***** Passage provided *****

Two days after the riot, the mayor wasted no time in establishing the Reconstruction Committee to redesign the Greenwood District for industrial purposes. Blacks were offered below market value for their property. White men who offered “almost any price for their property” perceived survivors as desperate and destitute.

To believe that the whites didn't profit from this is pure foolishness, which would mean that generations of whites profited from the massacre. 

Since no whites were arrested nor tried for this crime absolution came in that form. 

 
 
 
Tessylo
Professor Principal
4.1.7  Tessylo  replied to  Kavika @4.1.3    one month ago

It matters nothing to some.  They were the wrong color.

 
 
 
CB
Professor Principal
4.1.8  CB  replied to  Kavika @4.1.6    one month ago

They would not even let the residences rebuild there. History is a 'mother.' I have read some of the accounts of what happened to some of the victims of this massacre-it is 'unspeakable.' But, to this day, the shameless prevail at being so-through their children. The accounts may not be a matter for any court today. . .but when you read them they have the ring of truth.

*****

◆ Brief 1: In the comments on the Greenwood District, how many days after the riot did the mayor establish the Reconstruction Committee?
◆ Brief 2: Do these statements agree with the comments on the Greenwood District? Answer yes or no for each, quoting the deciding words. (a) The Reconstruction Committee was set up to redesign the Greenwood District for industrial purposes. (b) Several whites were arrested and tried for the crime. (c) Blacks were offered more than market value for their property.
◆ Brief 3: Can you extract the comments on the Greenwood District from "It matters nothing" to "ring of truth."?

***** Recorded information *****

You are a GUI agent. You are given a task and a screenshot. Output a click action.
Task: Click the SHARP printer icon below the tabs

*****
***** Recorded information *****

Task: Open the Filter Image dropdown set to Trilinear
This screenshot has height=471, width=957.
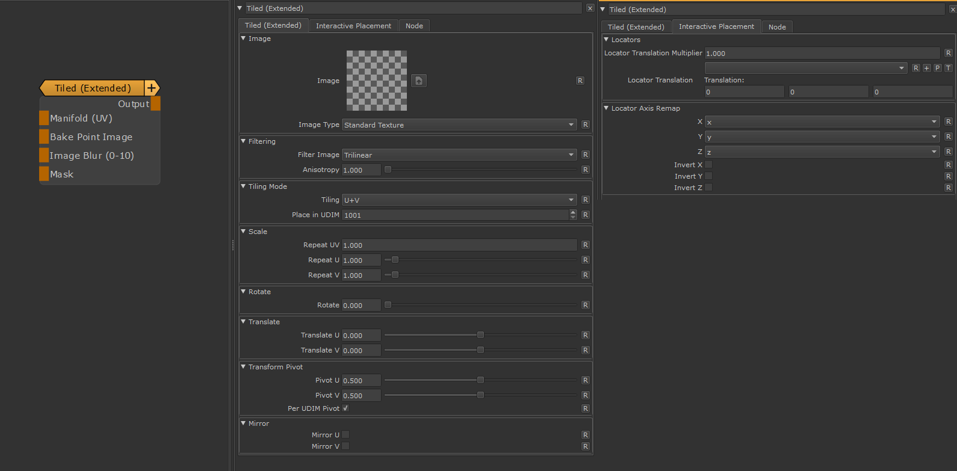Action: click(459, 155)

*****
***** Recorded information *****

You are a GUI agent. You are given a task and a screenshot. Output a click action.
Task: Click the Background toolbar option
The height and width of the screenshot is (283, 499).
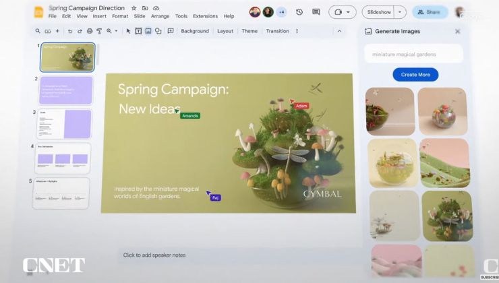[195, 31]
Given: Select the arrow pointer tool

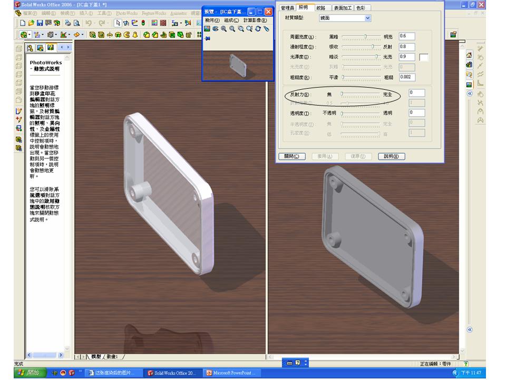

*****

◆ Task output 1: Two days.

◆ Task output 2:
(a) Yes: "to redesign the Greenwood District for industrial purposes"
(b) No: "no whites were arrested nor tried for this crime"
(c) No: "Blacks were offered below market value for their property"

◆ Task output 3:
It matters nothing to some.  They were the wrong color.

 
 
 
CB
Professor Principal
4.1.8  CB  replied to  Kavika @4.1.6    one month ago

They would not even let the residences rebuild there. History is a 'mother.' I have read some of the accounts of what happened to some of the victims of this massacre-it is 'unspeakable.' But, to this day, the shameless prevail at being so-through their children. The accounts may not be a matter for any court today. . .but when you read them they have the ring of truth.